THIS IS THE FIRST PART OF A TWO-PART SERIES PREPARED BY ME FOR A RADIO TALK WHICH WILL BE AIRED IN MARCH 2011.
HOMESCHOOLING – A DIFFERENT CHOICE; A DIFFERENT LIFE.(PART ONE)
Homeschooling or homeschool (also called home education or home learning) is the education of children at home, typically by parents but sometimes by tutors, instead of in a formal school setting. Although, before compulsory school attendance laws came into force, most childhood education occurred within the family or community, homeschooling in the modern sense is an alternative in developed countries to formal education. Homeschooling may also refer to instruction in the home under the supervision of correspondence schools or umbrella schools. In some places, an approved curriculum is legally required if children are to be home-schooled. A curriculum-free philosophy of homeschooling is called ‘unschooling’, a term coined in 1977 by John Holt in his magazine Growing Without Schooling.

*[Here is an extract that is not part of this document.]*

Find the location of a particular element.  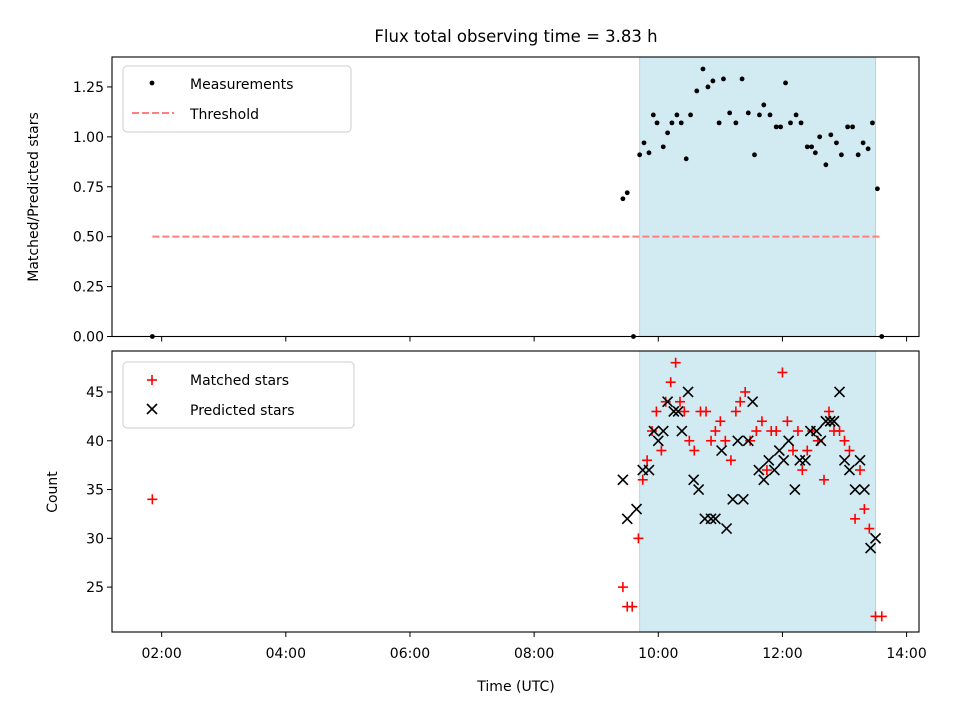

top-ytick-label: 0.50 is located at coordinates (88, 238).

For much of history and in many cultures, enlisting professional teachers (whether as tutors or in a formal school setting) was an option available only to the rich. Thus, until relatively recently, the vast majority of people were educated by parents at home (especially during early childhood) and in apprencticeships. Formal schooling in a classroom setting has been the most common means of schooling throughout the world, especially in developed countries, since the early and mid 19th century. Native Americans, who traditionally used homeschooling and apprenticeship, strenuously resisted compulsory education in the United States.

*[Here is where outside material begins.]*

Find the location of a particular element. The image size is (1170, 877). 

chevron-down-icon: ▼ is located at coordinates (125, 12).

In 1964, American educator and author John Holt published a book entitled ‘How Children Fail’ which criticized traditional schools of the time. The book was based on a theory he had developed as a teacher – that the academic failure of schoolchildren was caused by pressure placed on children by adults. In his follow-up work entitled ‘How Children Learn’, he tried to demonstrate the learning process of children and why he believed school short-circuits this process. During this time, American educational professionals Raymond and Dorothy Moore began a research on the ‘Early Childhood Education’ movement. They asserted that formal schooling before ages 8–12 not only lacked the effectiveness it anticipated, but was actually harmful to children. The Moores began to publish their view that formal schooling was damaging young children academically, socially, mentally, and even physiologically. They presented evidence that childhood problems such as juvenile delinquency, nearsightedness, increased enrollment of students in special education classes, and behavioral problems were the result of increasingly earlier enrollment of students. They maintained that the vast majority of children are far better situated at home, even with mediocre parents, than with the most gifted and motivated teachers in a school setting. Similar to Holt, the Moores embraced homeschooling after the publication of their first work, ‘Better Late Than Early’ in 1975 and went on to become important homeschool advocates and consultants with the publication of books like Home Grown Kids, Homeschool Burnout, and others. In 1976, Holt published a book ‘Instead of Education; Ways to Help People Do Things Better’. In its conclusion he called for a "Children's Underground Railroad" to help children escape compulsory schooling. In response, Holt was contacted by families from around the U.S. to tell him that they were educating their children at home. In 1977, after corresponding with a number of these families, Holt began producing a magazine dedicated to home education entitled ‘Growing Without Schooling’. One common theme in the homeschool philosophies of both Holt and the Moores is that home education should not be an attempt to bring the rigid school structure into the home, or a view of education as an academic preliminary to life. They viewed it, rather, as a natural experience of life that occurs as the members of the family are involved with one another in daily living.